◆ Problem requirements
From the line containing "You are a computer-use" through the last line of the entries below, print each line exactly. Pictures stay out.

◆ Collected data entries

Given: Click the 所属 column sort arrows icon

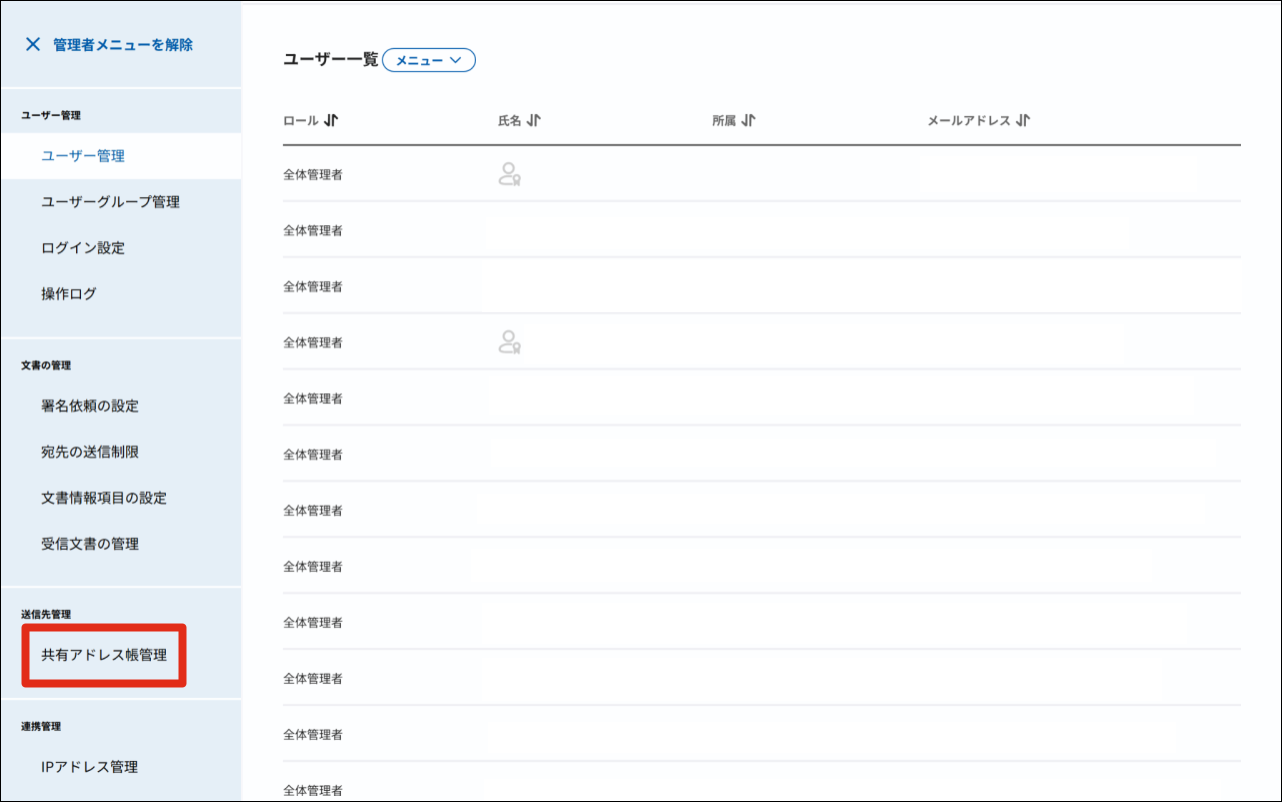Looking at the screenshot, I should [749, 121].
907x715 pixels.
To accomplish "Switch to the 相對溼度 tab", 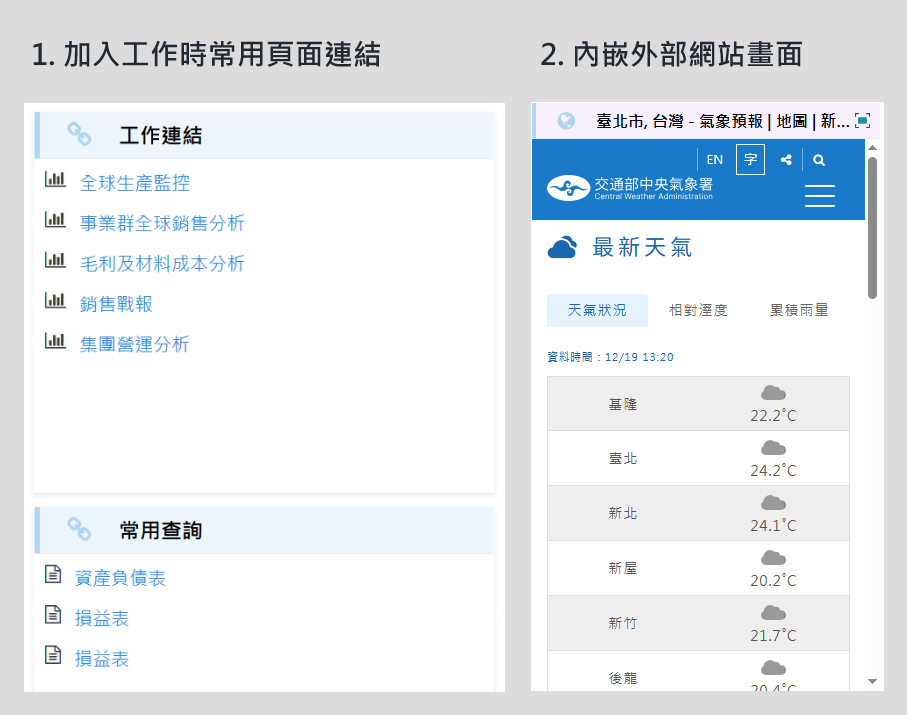I will [698, 311].
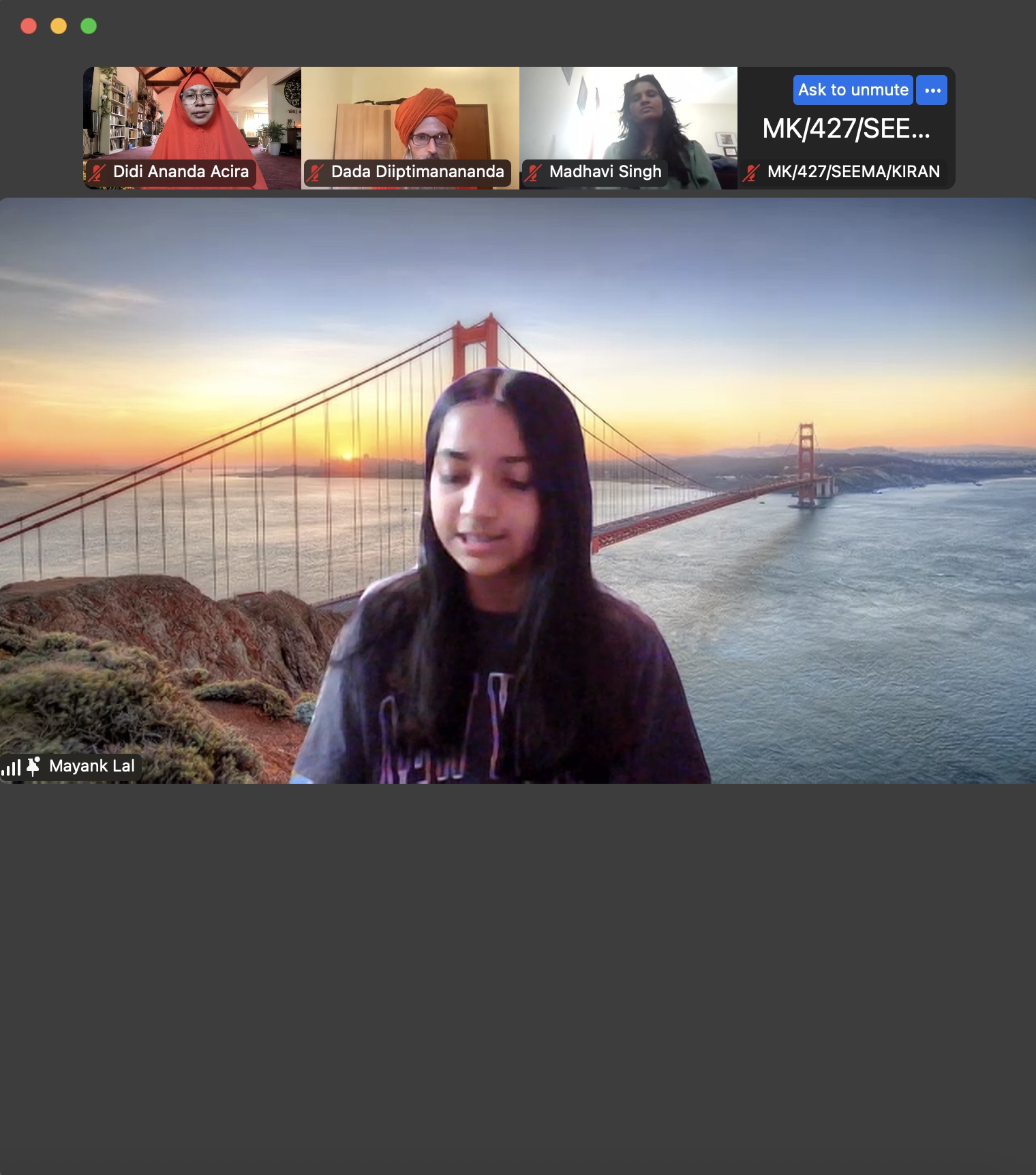
Task: Open the three-dot more options menu
Action: pyautogui.click(x=932, y=90)
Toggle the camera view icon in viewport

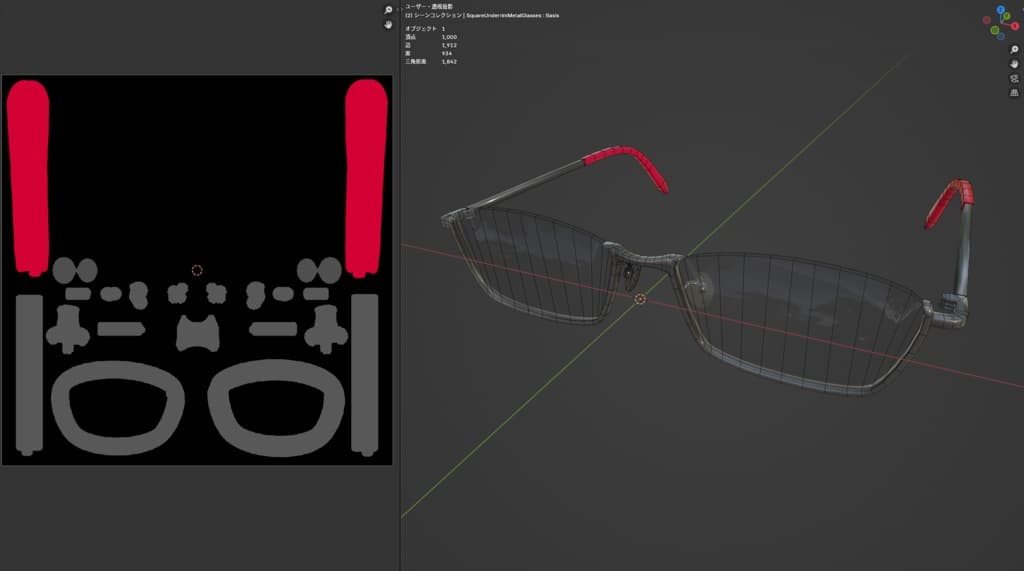pos(1012,78)
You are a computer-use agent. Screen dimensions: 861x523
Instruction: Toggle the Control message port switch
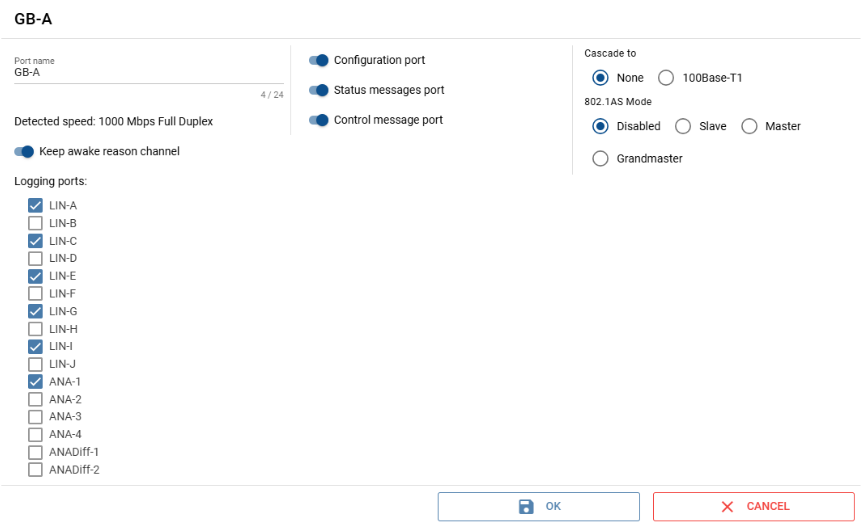point(319,120)
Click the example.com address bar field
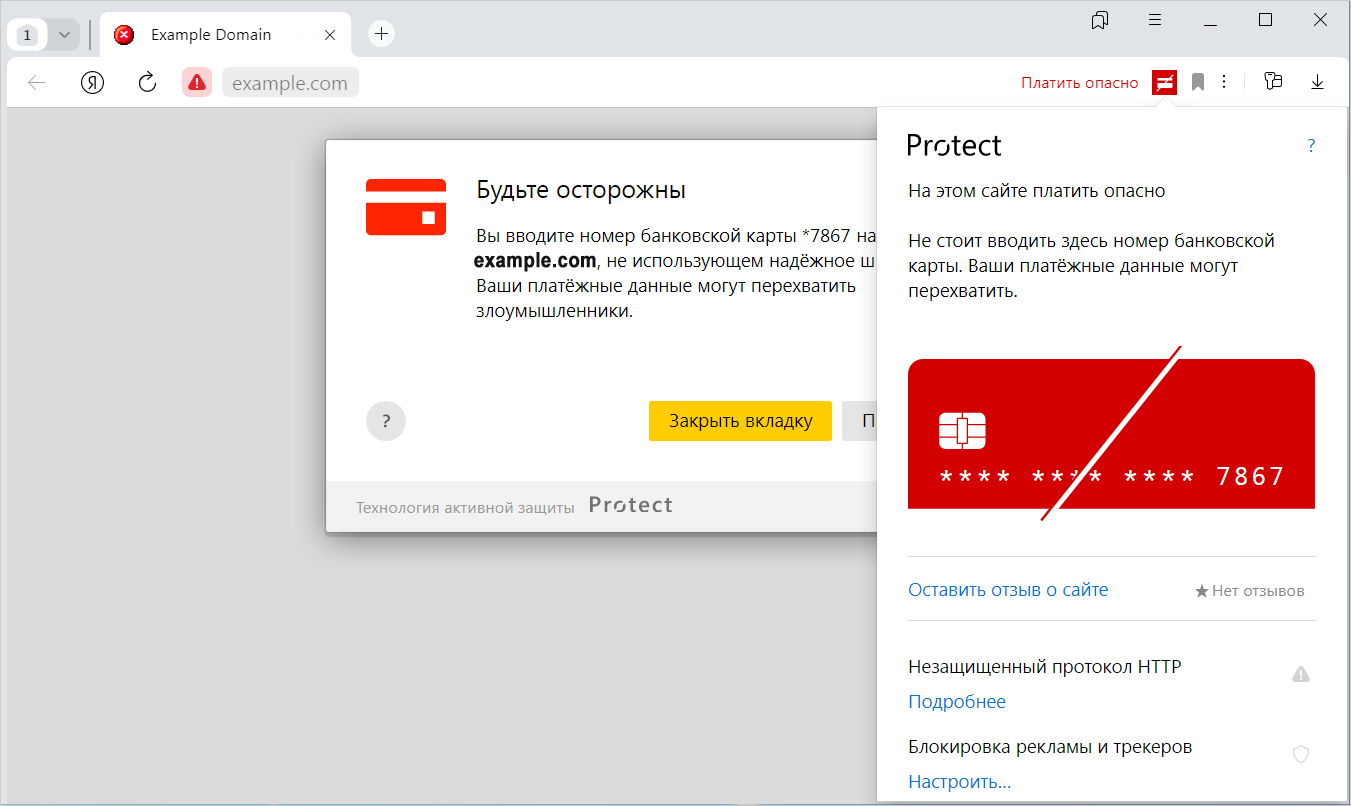The image size is (1351, 806). (290, 83)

◆ Task response
You are a computer-use agent. Screen dimensions: 861x523
Instruction: Toggle the Control message port switch
point(319,120)
Click the example.com address bar field
The image size is (1351, 806). (290, 83)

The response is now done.